Wednesday, May 31, 2006

The Kovco crackdown: Army bans soldier phones

It seems the paranoia gripping the defence force has reached our forces in Timor. Australian soldiers serving in East Timor have had their mobile phones confiscated by the hierachy in a knee-jerk response to the recent Kovco scandal in Iraq, according to independent defence writer Sasha Uzunov.

On previous missions, soldiers have been permitted to use mobile phones during off-duty hours to contact family back in Australia. But the fear is soldiers will be able to relay information back to relatives if any major incident were to occur in East Timor.

"Several family members of serving personnel have contacted me with their concerns," Sasha told The Hugog today. "They have my trust because I'm a journalist and a former Australian soldier."

But it appears our soldiers serving in the latest regional troublespot do not enjoy the trust of the military.
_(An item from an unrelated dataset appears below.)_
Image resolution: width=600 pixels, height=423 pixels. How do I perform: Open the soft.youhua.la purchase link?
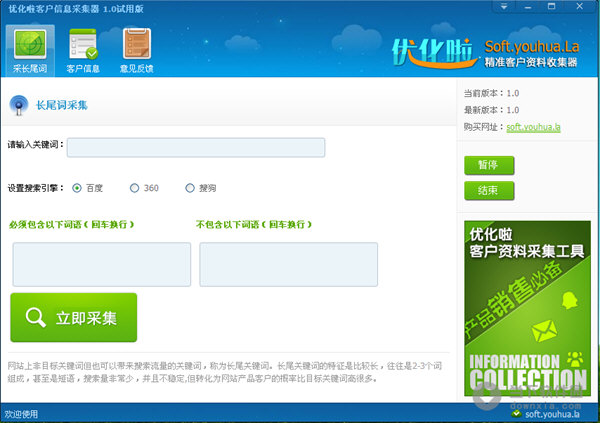point(533,127)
This, of course, is the same defence establishment that managed to screw up just about every aspect of the aftermath of Jake Kovco's death last month.

Instead of confiscating phones from the troops on the ground, maybe the military hierachy should be taking a good look at itself. Or would this be too hard?

Sasha Uzunov is a freelance photo journalist who has worked for the British and Canadian media in the Balkans and Iraq. He has been published in the major Australian newspapers as well as appearing on television and radio providing perspective on defence and security issues.

Thursday, May 11, 2006

Costello brings in the cash

It was a little too early in the day for the meeeja - but this morning's 500 Club Liberal fundraiser breakfast featuring Peter Costello at Melbourne's Crown Palladium ballroom was worth getting up on a frosty winter's morning for.

The Treasurer attracted more than 1000 paying guests, delivering a commanding oration that reeked of ambition.

Former Coles Myer and Fosters boss, and current chairman of the Australian Sports Commision, Peter Bartels, was MC - and he welcomed his friend the Treasurer warmly. As might a man whose organisation was one of the big winners from Tuesday's Budget; the ASC got an extra $55 million.

Founded in 1982, the 500 Club is, in its own words "the largest, most infuential and most successful supporter group of the Liberal Party in Australia." At $1100 a year, membership's for the Top End of town, and the Sports Commission has demonstrated how very astute having a 500 Club leader and friend of the Treausurer at the helm can be.

Lucky guests were given a showbag featuring a selection of Budget documents, a mouse mat and cap and sports socks from property developers Bensons. The event was also a key fundraiser for Costello's local fundraising arm, the Higgins 200 Club, which charges members $300 a year to schmooze with like-minded businesspeople, with this promise: "Of course it isn't possible to place a value on the network of contacts you will make."

200 Club coordinator, Gail Wallman, looked delighted with the turn-up to the event. And the event wasn't solely a Liberal affair: we spotted Law Council president John Cain Jr listening attentively. And Wallman ensured the grassroots were being nurtured carefully, too. Some 100 invited private school students were sprinkled through the crowd, though not a public student was to be seen.

How much did the function raise? Well, Brendan Nelson charged $200+ a head for his Budget night function at Parliament House. At $200 a head, Costello has tipped up to a cool $200,000 into Liberal coffers.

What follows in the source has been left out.